El deseo de aprecio radica en lo más hondo del ser humano. Desde que nacemos, buscamos cariño, protección, afecto, ayuda.

Cuando recibimos afecto, vemos la vida de un modo positivo: es hermosa porque nos quieren, nos acompañan, nos toman en cuenta.

En cambio, cuando falta afecto, corremos el peligro de desmoronarnos internamente, de verlo todo con tristeza, miedo, desinterés.

Queremos ser queridos. Buscamos que los demás reconozcan lo que hacemos, escuchen lo que decimos, incluso respondan “like” a lo que ponemos en redes sociales.

Si el aprecio de otros influye tanto en nuestras vidas, podemos preguntarnos sobre la calidad del aprecio y cariño que ofrecemos a los demás.

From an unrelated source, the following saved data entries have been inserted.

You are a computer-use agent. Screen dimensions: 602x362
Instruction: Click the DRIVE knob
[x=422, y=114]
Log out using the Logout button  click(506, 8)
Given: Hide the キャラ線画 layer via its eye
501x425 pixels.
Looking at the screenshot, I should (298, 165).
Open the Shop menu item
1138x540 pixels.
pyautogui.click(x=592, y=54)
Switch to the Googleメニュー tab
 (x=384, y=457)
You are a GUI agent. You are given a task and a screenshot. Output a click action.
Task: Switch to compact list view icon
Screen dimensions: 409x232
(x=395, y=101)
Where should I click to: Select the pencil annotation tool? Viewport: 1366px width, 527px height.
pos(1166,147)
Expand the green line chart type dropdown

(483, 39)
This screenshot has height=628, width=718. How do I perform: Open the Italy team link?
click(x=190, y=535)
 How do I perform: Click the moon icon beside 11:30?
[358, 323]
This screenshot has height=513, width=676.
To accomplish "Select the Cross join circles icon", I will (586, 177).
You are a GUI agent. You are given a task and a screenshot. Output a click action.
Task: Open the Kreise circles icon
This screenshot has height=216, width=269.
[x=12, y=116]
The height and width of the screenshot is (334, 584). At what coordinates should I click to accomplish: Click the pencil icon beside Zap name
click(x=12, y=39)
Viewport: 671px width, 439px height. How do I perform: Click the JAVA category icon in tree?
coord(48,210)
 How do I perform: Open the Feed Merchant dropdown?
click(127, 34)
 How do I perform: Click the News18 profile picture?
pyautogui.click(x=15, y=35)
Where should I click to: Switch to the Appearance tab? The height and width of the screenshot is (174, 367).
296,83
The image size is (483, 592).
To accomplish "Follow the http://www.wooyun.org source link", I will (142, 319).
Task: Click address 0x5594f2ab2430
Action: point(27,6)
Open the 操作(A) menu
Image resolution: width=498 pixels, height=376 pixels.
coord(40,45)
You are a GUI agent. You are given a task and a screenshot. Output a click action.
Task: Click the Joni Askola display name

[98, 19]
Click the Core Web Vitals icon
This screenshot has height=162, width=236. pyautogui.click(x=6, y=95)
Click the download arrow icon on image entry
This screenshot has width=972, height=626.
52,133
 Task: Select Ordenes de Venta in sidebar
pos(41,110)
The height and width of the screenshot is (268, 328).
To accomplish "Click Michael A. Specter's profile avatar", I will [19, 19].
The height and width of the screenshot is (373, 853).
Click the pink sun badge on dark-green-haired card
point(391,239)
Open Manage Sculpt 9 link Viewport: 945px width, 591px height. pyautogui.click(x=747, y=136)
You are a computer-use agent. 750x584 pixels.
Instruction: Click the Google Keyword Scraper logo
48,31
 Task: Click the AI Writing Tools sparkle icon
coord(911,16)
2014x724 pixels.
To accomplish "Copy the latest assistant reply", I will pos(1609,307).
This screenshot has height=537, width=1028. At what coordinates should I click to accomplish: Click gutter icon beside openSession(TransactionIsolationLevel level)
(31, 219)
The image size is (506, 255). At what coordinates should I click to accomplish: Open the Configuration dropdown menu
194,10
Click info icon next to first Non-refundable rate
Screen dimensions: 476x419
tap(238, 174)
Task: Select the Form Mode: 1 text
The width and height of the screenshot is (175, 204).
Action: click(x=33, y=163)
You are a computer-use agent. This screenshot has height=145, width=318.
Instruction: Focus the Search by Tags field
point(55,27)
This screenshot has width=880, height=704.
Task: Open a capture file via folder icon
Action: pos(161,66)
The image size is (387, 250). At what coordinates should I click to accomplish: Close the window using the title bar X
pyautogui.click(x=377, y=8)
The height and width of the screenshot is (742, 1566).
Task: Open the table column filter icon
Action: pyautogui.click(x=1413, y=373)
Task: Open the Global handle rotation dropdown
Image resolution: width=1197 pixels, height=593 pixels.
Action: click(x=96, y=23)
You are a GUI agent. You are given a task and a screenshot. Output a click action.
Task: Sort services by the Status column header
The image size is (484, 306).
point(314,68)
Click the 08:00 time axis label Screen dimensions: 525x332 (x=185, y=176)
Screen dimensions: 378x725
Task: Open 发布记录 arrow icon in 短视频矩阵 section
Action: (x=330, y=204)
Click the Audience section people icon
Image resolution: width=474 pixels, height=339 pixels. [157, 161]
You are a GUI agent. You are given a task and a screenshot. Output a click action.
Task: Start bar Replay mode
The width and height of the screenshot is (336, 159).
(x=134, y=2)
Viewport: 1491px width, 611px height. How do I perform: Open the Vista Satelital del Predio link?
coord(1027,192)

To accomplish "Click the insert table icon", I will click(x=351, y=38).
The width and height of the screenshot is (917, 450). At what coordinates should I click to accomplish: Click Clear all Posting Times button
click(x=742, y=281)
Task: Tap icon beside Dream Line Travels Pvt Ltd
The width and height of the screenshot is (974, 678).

Porque es egoísmo buscar que los demás me quieran, cuando mi corazón y mi mente no se abren a todo lo bueno que tienen los demás.

Es cierto que hay personas poco amables, a veces antipáticas, que “pesan” en la familia o en el trabajo. Incluso hay quienes, de verdad, se comportan de modo injusto y gravemente egoísta.

También quien tiene pocas cualidades, quien parece no ofrecer algo a los demás, tiene su valor, tiene su historia, tiene una necesidad inmensa de cariño.

Saber que Dios nos ama es una ayuda única para construir nuestra vida interior de modo sano y para ver el mundo como algo que vale la pena.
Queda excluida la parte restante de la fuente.